Much in the same way that decision trees don't need much preprocessing in order to work, the base assumptions around how data is used and estimated, don't rely on scale to be effective.

### 2. Decision trees don't care about how your data is distributed.

Is your data heavily skewed or not normally distributed? Decision trees are nonparametric, meaning we don't make assumptions about how our data or errors are distributed.

### 3. Easy to interpret.

The output of a decision tree is easy to interpet and thus relatable to non-technical people. (We'll talk about `feature_importance` later.)

### 4. Speed.

Decision trees are fit very quickly!

> **Protip**
>
> Consider creating a benchmark using a decision tree to understand how one might behave on its own before using a more complicated method.  Do your best to understand how a simple model behaves on a set of data, before using a more complex model. This is a great practice to get into.

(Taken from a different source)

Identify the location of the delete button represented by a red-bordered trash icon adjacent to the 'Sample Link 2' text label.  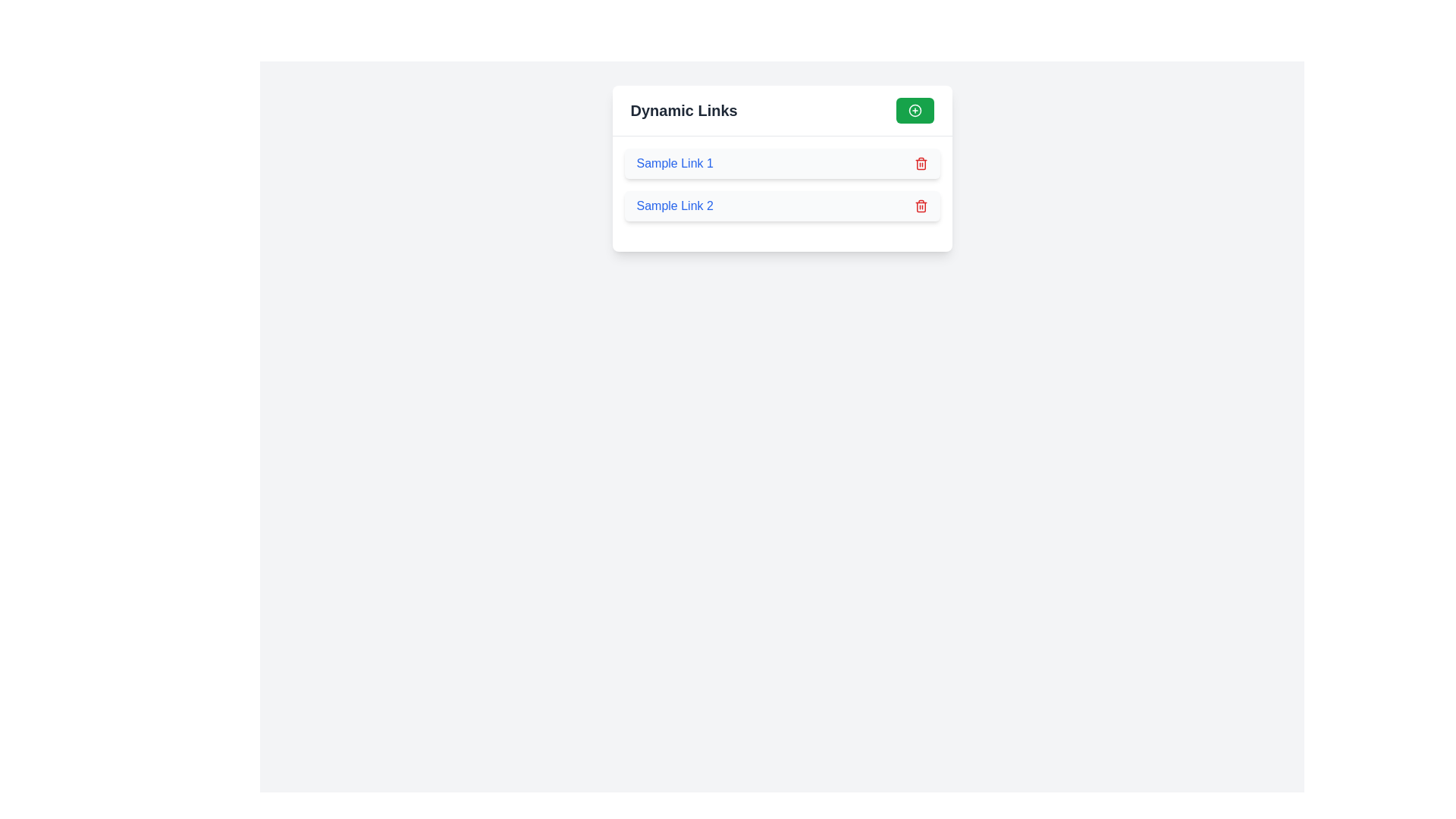
(920, 206).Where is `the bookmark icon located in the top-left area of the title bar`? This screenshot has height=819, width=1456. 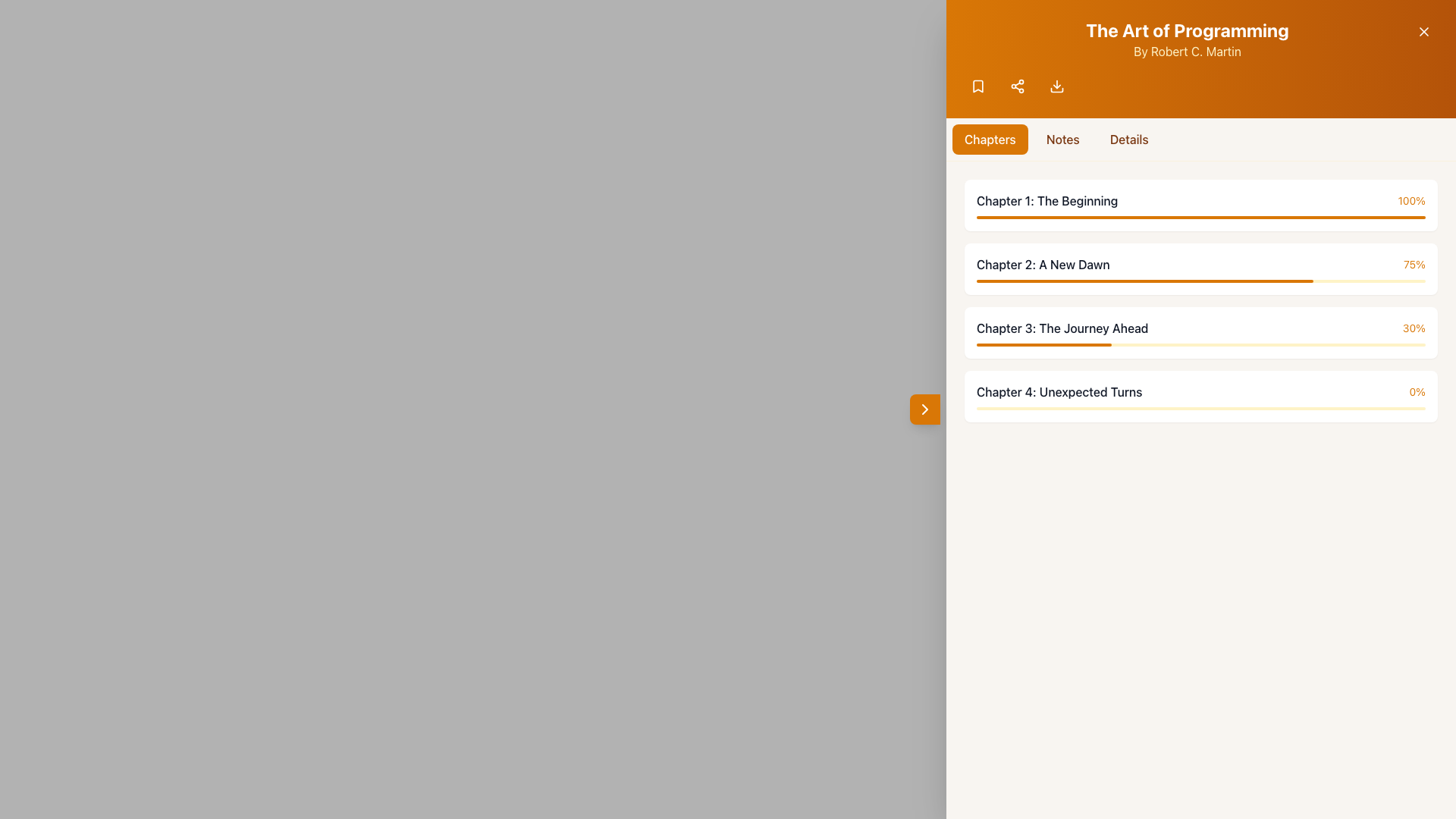
the bookmark icon located in the top-left area of the title bar is located at coordinates (978, 86).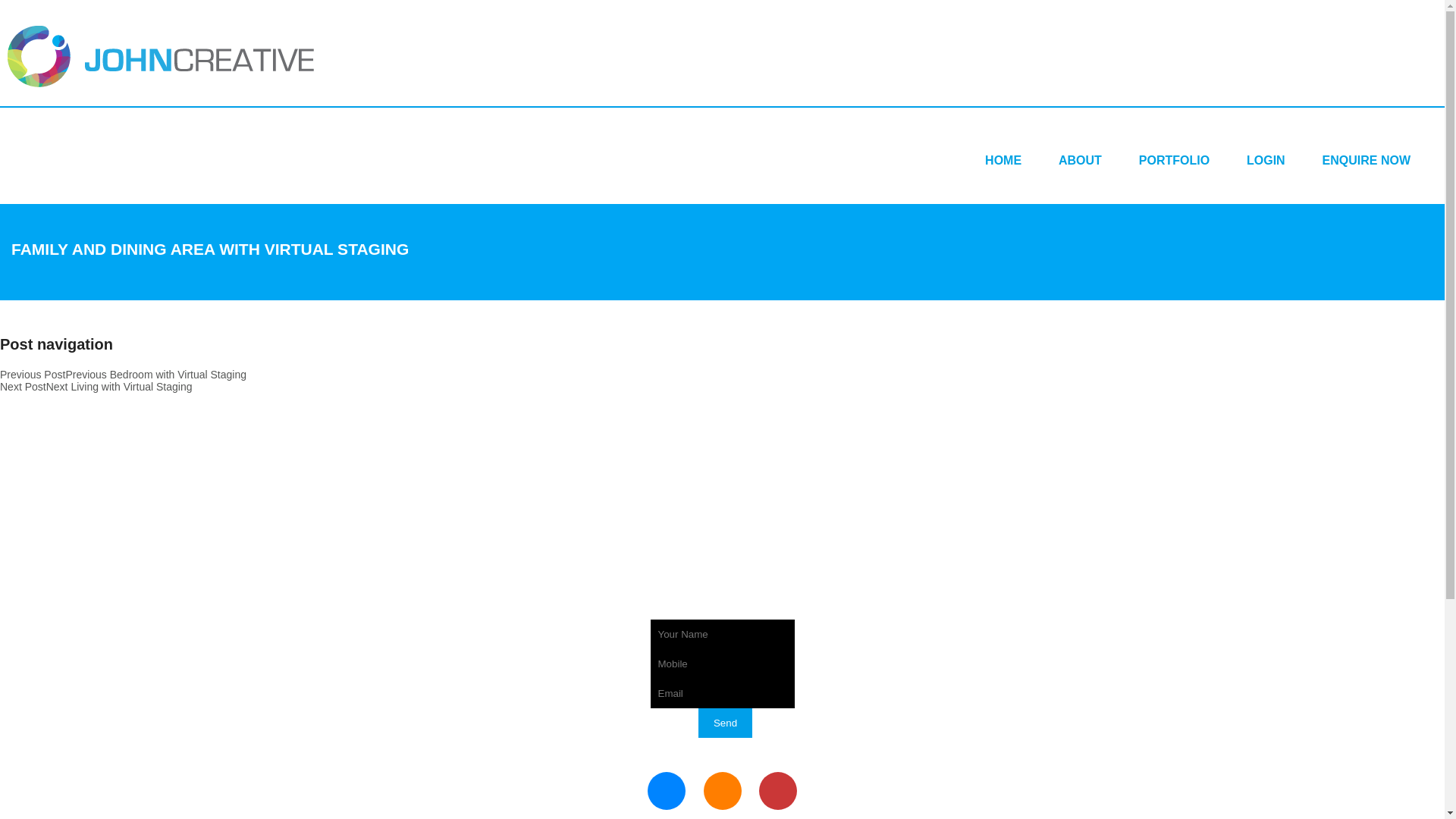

## What are the downsides of decision trees?


### 1. Decision trees can very easily overfit.
Decision trees often suffer from high error due to variance, so we need to take special care to avoid this. (Luckily, there are lots of algorithms designed to do exactly this!)

### 2. Decision trees are locally optimal.
Because we're making the best decision at each node (greedy), we might end up with a worse solution in the long run.

### 3. Decision trees don't work well with unbalanced data.
We often will bias our results toward the majority class. We need to take steps to avoid this as well! (Check out the `class_weight` parameter if you're interested.)